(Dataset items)
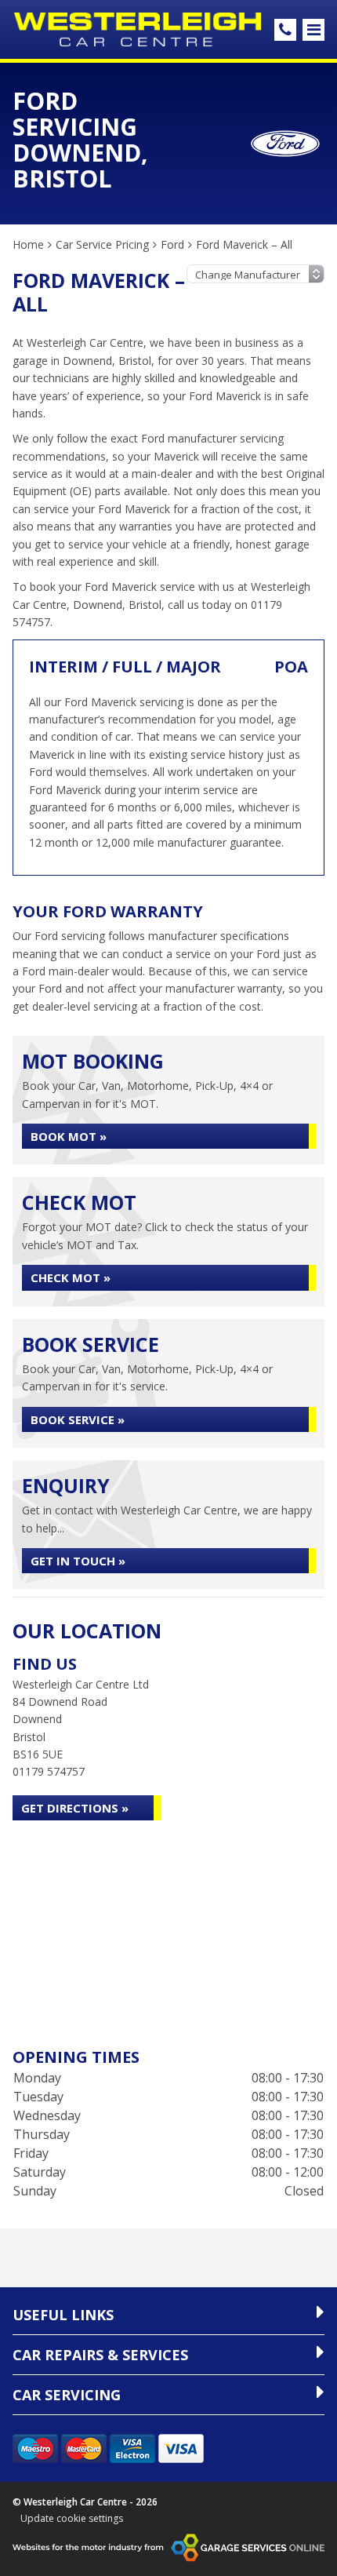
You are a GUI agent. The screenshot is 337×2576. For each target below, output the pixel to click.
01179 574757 (49, 1771)
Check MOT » (71, 1277)
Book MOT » (69, 1136)
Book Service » (78, 1419)
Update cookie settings (71, 2518)
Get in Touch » (78, 1561)
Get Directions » (75, 1808)
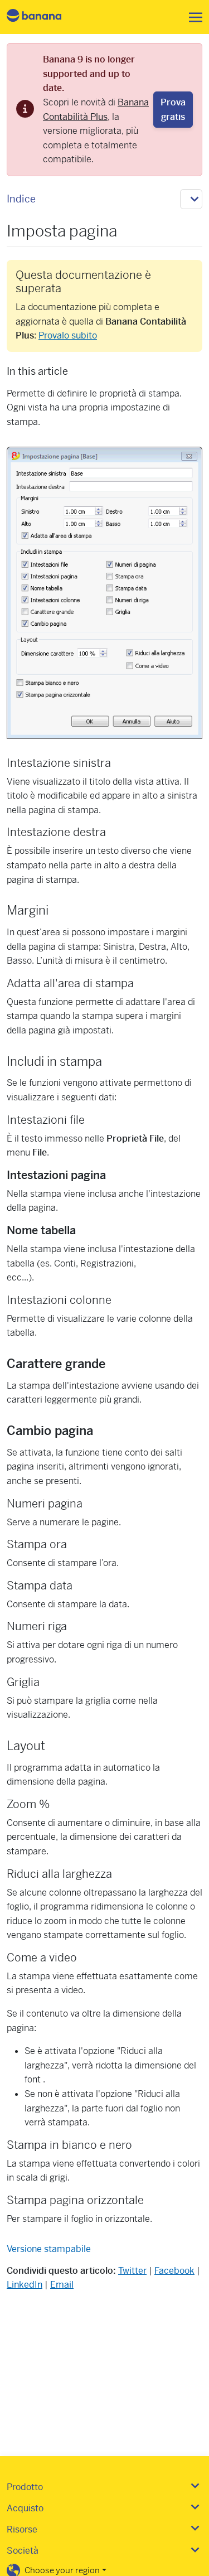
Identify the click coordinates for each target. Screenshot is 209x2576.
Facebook (174, 2271)
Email (62, 2284)
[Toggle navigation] (192, 17)
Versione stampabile (49, 2249)
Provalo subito (67, 335)
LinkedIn (24, 2284)
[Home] (43, 17)
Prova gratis (173, 109)
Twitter (132, 2271)
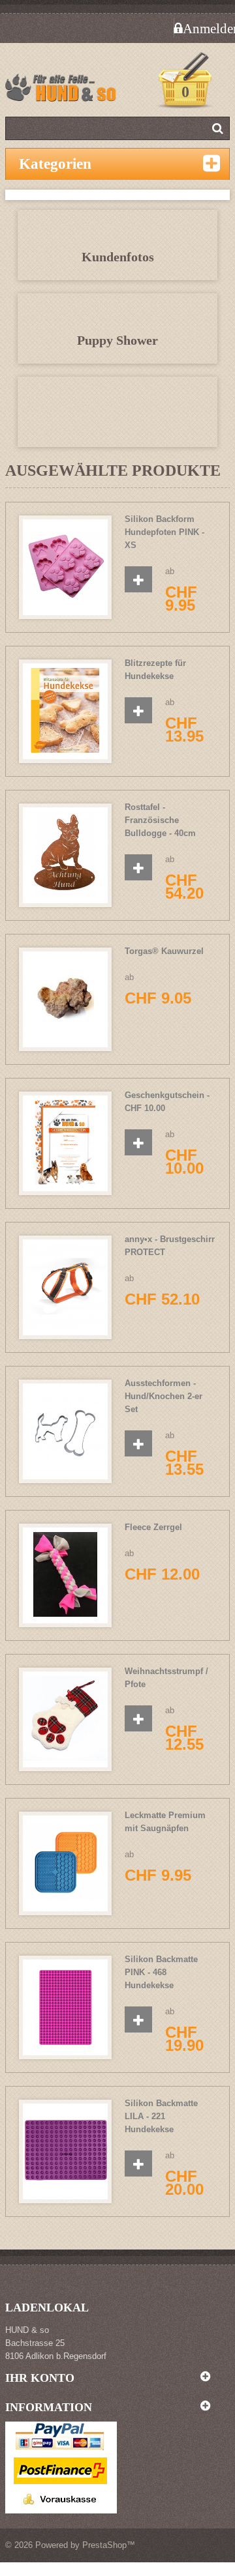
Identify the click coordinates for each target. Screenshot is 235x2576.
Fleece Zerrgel (153, 1527)
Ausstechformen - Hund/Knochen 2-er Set (163, 1396)
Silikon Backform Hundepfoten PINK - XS (164, 532)
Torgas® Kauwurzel (164, 951)
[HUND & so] (64, 90)
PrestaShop (104, 2545)
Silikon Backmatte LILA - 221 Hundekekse (161, 2116)
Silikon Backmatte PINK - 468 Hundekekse (161, 1972)
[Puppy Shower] (117, 418)
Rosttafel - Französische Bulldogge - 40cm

Exercise: Using the entries above, copy out all lines that contain the string "Silikon".

Output of the exercise:
Silikon Backform Hundepfoten PINK - XS (164, 532)
Silikon Backmatte LILA - 221 Hundekekse (161, 2116)
Silikon Backmatte PINK - 468 Hundekekse (161, 1972)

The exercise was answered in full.